Converting PySpark DataFrame to Pandas using Apache Arrow

5k views Asked by At

I'd like to convert a PySpark DataFrame (pyspark.sql.DataFrame) to Pandas dataframe. There is a builtin method toPandas() which is very inefficient (Please read Wes McKinney'd article about this issue back in Fenruary 2017 here and his calculation in this jupyter notebook).

In the meantime, some efforts have been done to make such a conversion faster. An example, would be Josh's function here. However, that did not help me since I am looking to transfer +1M rows from pysaprk.DataFrame to Pandas, this solution did not work for me.

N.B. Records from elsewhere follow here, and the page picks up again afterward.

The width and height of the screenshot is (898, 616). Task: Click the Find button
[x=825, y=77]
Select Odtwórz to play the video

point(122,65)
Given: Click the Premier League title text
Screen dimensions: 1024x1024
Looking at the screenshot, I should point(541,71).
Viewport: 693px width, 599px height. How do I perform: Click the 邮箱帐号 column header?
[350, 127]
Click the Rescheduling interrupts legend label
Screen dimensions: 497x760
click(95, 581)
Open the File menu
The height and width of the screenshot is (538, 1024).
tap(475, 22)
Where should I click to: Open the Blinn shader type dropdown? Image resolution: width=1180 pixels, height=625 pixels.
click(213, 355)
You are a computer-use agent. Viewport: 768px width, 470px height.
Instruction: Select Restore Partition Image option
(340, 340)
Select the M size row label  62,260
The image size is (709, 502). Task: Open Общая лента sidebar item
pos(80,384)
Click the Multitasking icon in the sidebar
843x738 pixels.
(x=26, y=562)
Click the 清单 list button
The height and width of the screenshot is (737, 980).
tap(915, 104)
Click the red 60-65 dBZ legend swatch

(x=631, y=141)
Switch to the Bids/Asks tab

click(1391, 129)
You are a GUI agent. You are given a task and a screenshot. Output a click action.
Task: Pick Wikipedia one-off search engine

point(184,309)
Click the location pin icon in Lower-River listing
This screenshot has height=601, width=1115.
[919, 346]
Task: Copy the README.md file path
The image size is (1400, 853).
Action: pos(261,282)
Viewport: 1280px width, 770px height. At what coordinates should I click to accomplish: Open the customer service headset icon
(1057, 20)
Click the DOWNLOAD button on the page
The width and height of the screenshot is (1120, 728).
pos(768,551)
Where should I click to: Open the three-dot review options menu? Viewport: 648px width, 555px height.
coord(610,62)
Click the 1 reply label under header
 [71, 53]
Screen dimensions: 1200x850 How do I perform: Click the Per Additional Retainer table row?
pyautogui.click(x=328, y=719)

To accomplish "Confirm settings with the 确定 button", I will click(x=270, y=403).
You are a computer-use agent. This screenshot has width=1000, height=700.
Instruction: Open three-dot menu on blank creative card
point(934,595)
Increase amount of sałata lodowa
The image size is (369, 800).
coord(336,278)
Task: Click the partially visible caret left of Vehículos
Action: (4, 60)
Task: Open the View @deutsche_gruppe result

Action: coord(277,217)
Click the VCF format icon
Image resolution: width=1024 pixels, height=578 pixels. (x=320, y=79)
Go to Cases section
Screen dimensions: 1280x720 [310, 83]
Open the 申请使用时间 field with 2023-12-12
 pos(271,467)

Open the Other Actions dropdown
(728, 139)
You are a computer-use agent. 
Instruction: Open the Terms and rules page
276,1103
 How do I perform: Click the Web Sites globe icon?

Luckily, as shown in this post in July 26th 2017, thanks to authors Wes, Li and Holden, the functionality of toPandas() has been significantly improved thanks to implementation of Apache Arrow in Spark 2.3. That being said, I don't have access to Spark 2.3 (I am using Spark 2.1).

So, my question is how I can use Apache Arrow functionalities to convert pyspark dataframe to Pandas fast for Spark older than 2.1. I think a lot of people are stuck with older versions of Spark and can benefit from this.

Update 1: I have been suggested to print pyspark to CSV files first and then read CSV files from Pandas powerful read_csv method. I am really hopeful that I will find a way to avoid doing that!

Update 2: The reasoning behind slowness of toPandas() method and possible out of memory issues are discussed in details in this discussion

dfSpark = spark.sql(sqlQuery)
df = dfSpark.toPandas() # Very slow / out of memory error
1

There are 1 answers

0
ab3 On

Have you tried using an intermediate file?

You can save the file to parquet from spark, then read it in pandas.

#spark dataframe 
df.write.parquet("path/file.parquet")

see more : https://spark.apache.org/docs/2.1.0/sql-programming-guide.html#parquet-files

check out pyarrow read parquet files:

https://arrow.apache.org/docs/python/parquet.html

import pyarrow.parquet as pq
table = pq.read_table('example.parquet') 

#or if you want to only read some of the colums 
table = pq.read_table('example.parquet', columns=['one', 'three'])

df = table.to_pandas()  #pandas df

Also, if you are running out of memory, sample the df, or filter it before writing it.